“Proud Mary” by Ike & Tina Turner
“Proud Mary” is a song that was originally dropped by Creedence Clearwater Revival in 1969. As such that outfit’s frontman, John Fogerty, is credited as its writer.
Ike & Tina Turner’s version came out on 8 August 1971 and served as the second single from their album “Workin’ Together”, which is a product of Liberty Records. Ike and Tina managed to drop over 20 studio albums in total, and “Workin’ Together”, peaking at number 25 on the Billboard 200, can be considered the most successful.
Relatedly, “Proud Mary” stands as the duo’s signature hit, where on its own it managed to reach second place on the Billboard Hot 100 and eighth place on the UK Singles Chart, in addition to being an actual chart topper in a number of countries (including on the US Record World listing).
The track also went on to be certified double-platinum by the RIAA and has been lauded as Tina Turner’s breakthrough song. In fact, it was Tina who recommended it be included on “Workin’ Together” when the album was still in need of a few tracks, as she had a personal affinity for “Proud Mary”, and she and Ike had been covering it live beforehand.
“Proud Mary” also earned the duo their first and only standard Grammy Award, in 1972, in the category of Best R&B Vocal Performance by a Group. And later down the line, in 1999, their rendition was inducted into the Grammy Hall of Fame.
THE “WHAT’S LOVE GOT TO DO WITH IT” VERSION
Also interesting to note is that the late Tina Turner holds the distinction of being one of the first musicians to get the major biopic treatment. That would of course be via 1993’s “What’s Love Got to Do with It”, with Angela Bassett holding down the role of Tina, and Laurence Fishburne portraying Ike.
Being that the film does in large part center on the Turners time together, “Proud Mary” is of course found therein. However, it is a re-recording that Tina laid down with one Tim Cappello in the place of Ike. She reportedly did so in the name of denying her ex-husband any related royalties.
Indeed, it has also been reportedly, presumably because their breakup was so tumultuous, that Tina never personally saw Ike again after they divorced in 1978, with the latter going on to pass away in 2007.
WHO IS PROUD MARY?
“Proud Mary” can be hastily interpreted as a person or generally be taken as a symbol. And if the latter, what it most simply symbolizes is, shall we say, a carefree spirit, i.e. one that refuses to accept a humdrum, mundane life.

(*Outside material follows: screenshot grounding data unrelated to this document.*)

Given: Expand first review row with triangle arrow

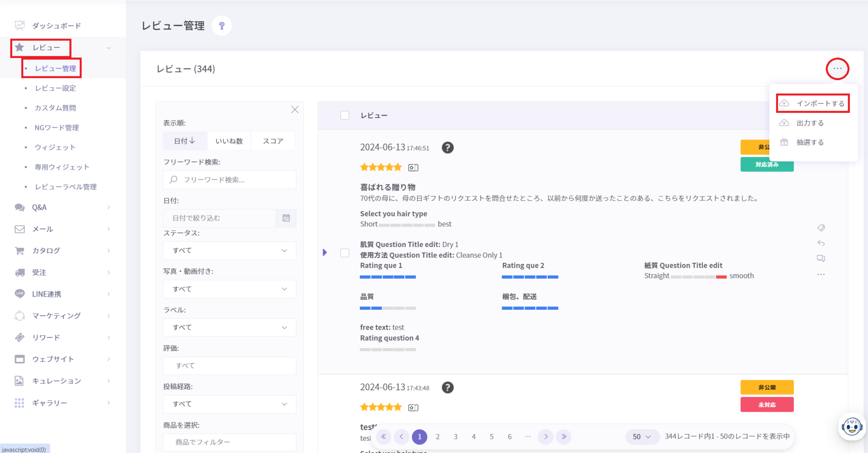Looking at the screenshot, I should pos(325,253).
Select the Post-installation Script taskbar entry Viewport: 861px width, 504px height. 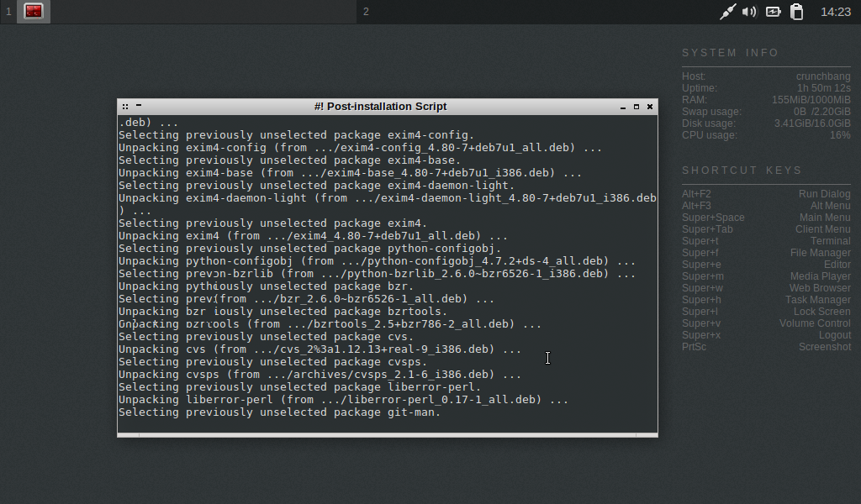coord(32,12)
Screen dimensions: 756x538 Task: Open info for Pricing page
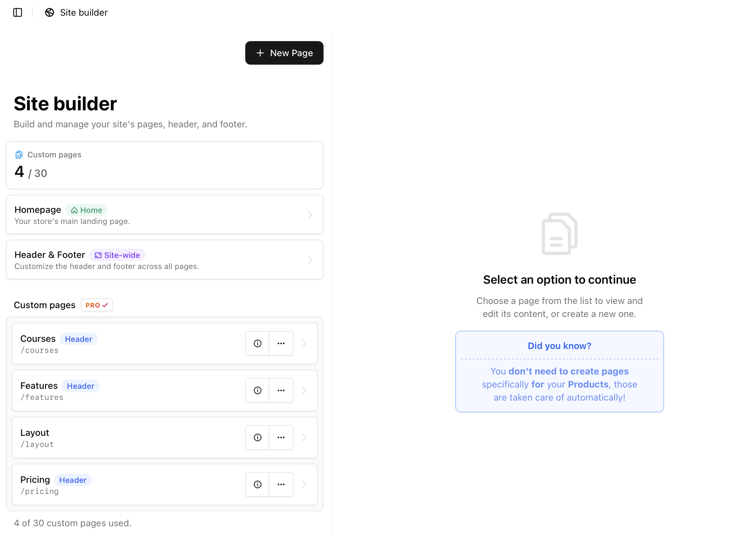[258, 485]
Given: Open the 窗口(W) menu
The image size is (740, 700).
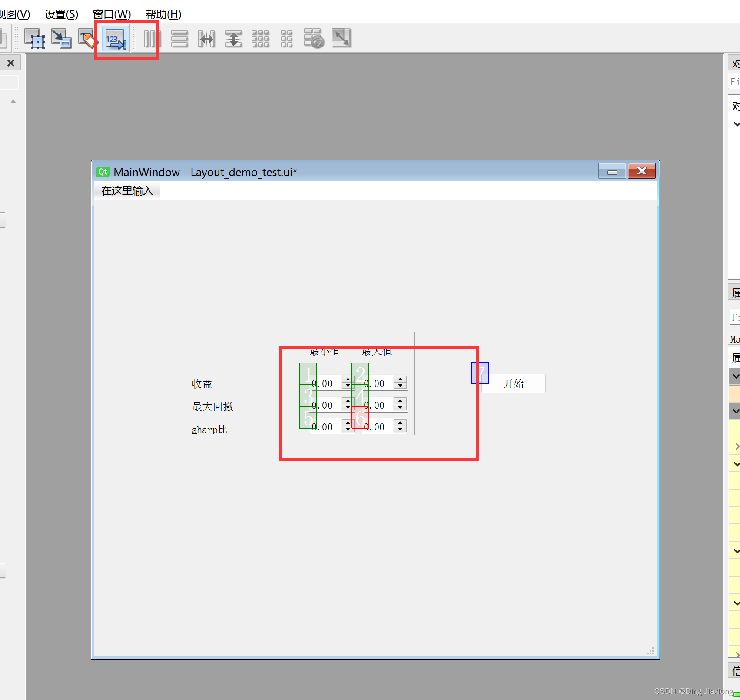Looking at the screenshot, I should 112,14.
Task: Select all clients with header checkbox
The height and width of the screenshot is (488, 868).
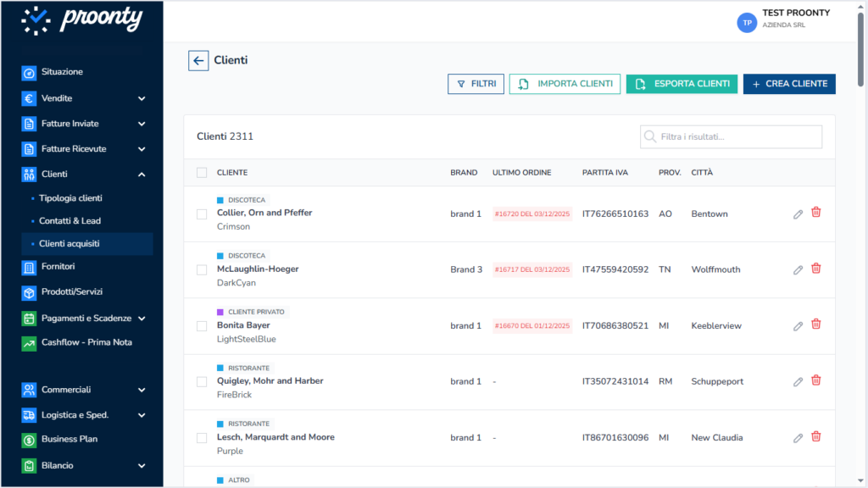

For instance, when we first meet the vocalist, she’s engaged in run-of-the-mill occupations such as apparently working in a restaurant and in a gas station. And it isn’t such that Tina is complaining about the pay.
To the contrary, she claims to have “left a good job in the city”, because that lifestyle seemingly proved too routine for her liking.
Where the subject does find excitement though is upon “rolling on the river”. That phrase, as rendered by Tina (and Ike) Turner, can be considered one of the most-famous in rock music history.
But it should be noted that within the context of this narrative, it is both literal and symbolic. That is to say that upon ditching the man, the vocalist, who resides in the New Orleans area, decides to jump on “the riverboat queen”, which is a name used for boats that sail on the Mississippi River. And it takes her to “the good side of the city”, “down… the river” to a place where, as implied in the fifth verse, the people are so cool that you can chill there even without money.
“Big wheel keep on turning
Proud Mary keep on burning
And we’re rolling (rolling)
Rolling, yeah (rolling)
Rolling on the river (rolling on the river)”
With that said, it should be pointed out that “Proud Mary” doesn’t appear to be the name of the character the vocalist is portraying. Instead, it is the moniker given to the aforementioned riverboat.
So when Tina gets to exclaiming “Proud Mary keeps on burning”, that would be a reference to the boat’s steam engine, which is empowering the vocalist and likeminded individuals to ‘roll on the river’.
So we can conclude by saying that this is an idyllic song centered on the notion of breaking away from the 9 to 5 cycle and into a more edifying life. John Fogerty is from California, not the Deep South, but perhaps he knows of some places within the latter that are really carefree like that. But more logically it would appear that he is speaking to an ideology, i.e. the “Proud Mary” ultimately symbolizing an escape from the rat race.
A Personal Comment
I would like to use this opportunity to express my gratitude to Tina Turner for graciously sharing her extraordinary talent, infectious energy, and unwavering determination with the world. Throughout my teenage years and beyond, her music has accompanied countless joyous moments in my life. I am fortunate to have lived during her lifetime and experienced the impact she made on humanity. THANK YOU! May she find eternal peace.